* **OBJECTIVE**: Turn everything from the line containing "Expand the win64 folder tree node" down to the end of the data into a numbered list, one line per item. Skip blank lines and omit the pictures.

....................

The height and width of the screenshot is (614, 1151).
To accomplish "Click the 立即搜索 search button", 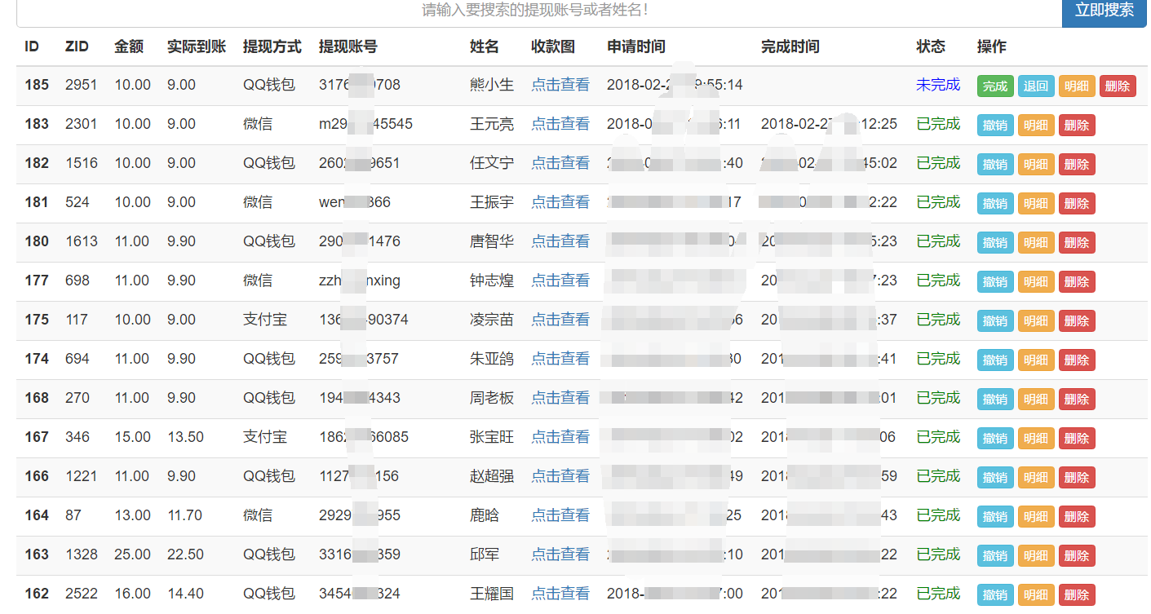I will [x=1104, y=12].
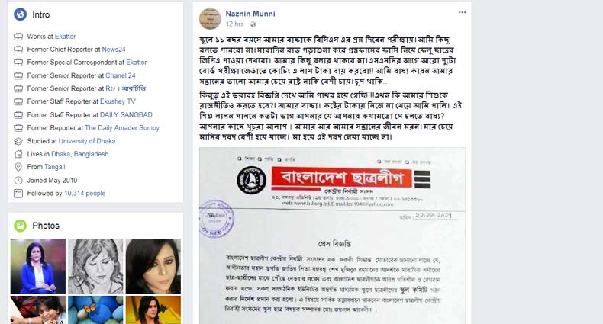The height and width of the screenshot is (324, 603).
Task: Click the post privacy globe icon
Action: click(253, 24)
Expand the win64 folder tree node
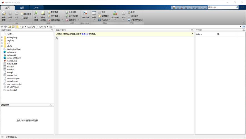 click(2, 46)
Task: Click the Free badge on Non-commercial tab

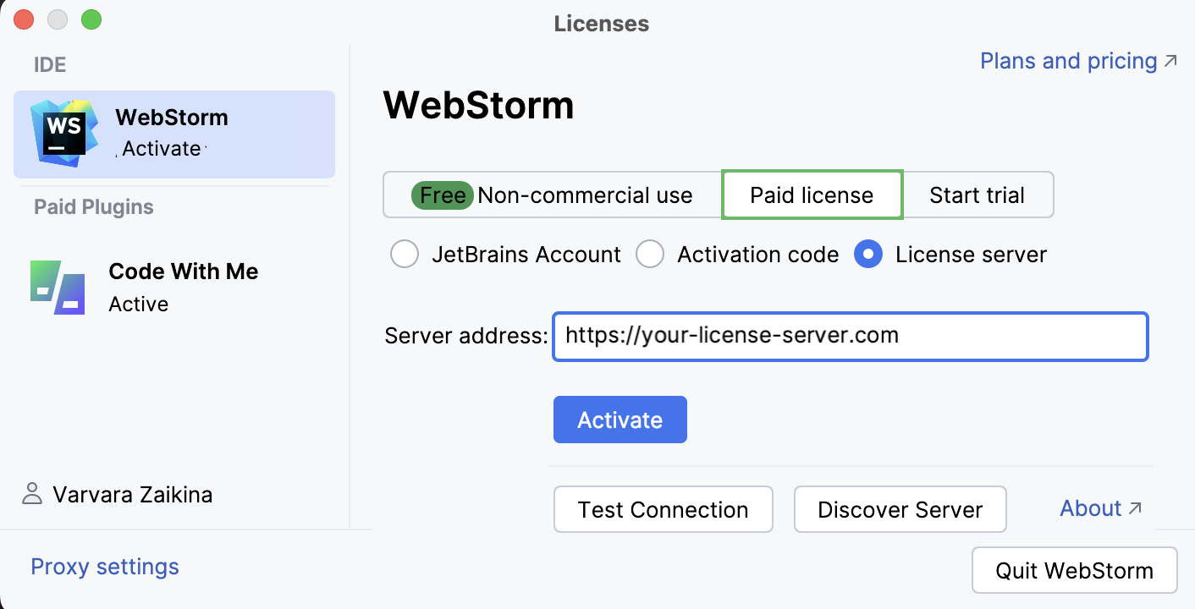Action: click(441, 195)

....................

* **ANSWER BELOW**:
1. Expand the win64 folder tree node
2.  click(2, 46)
3. Task: Click the Free badge on Non-commercial tab
4. Action: click(441, 195)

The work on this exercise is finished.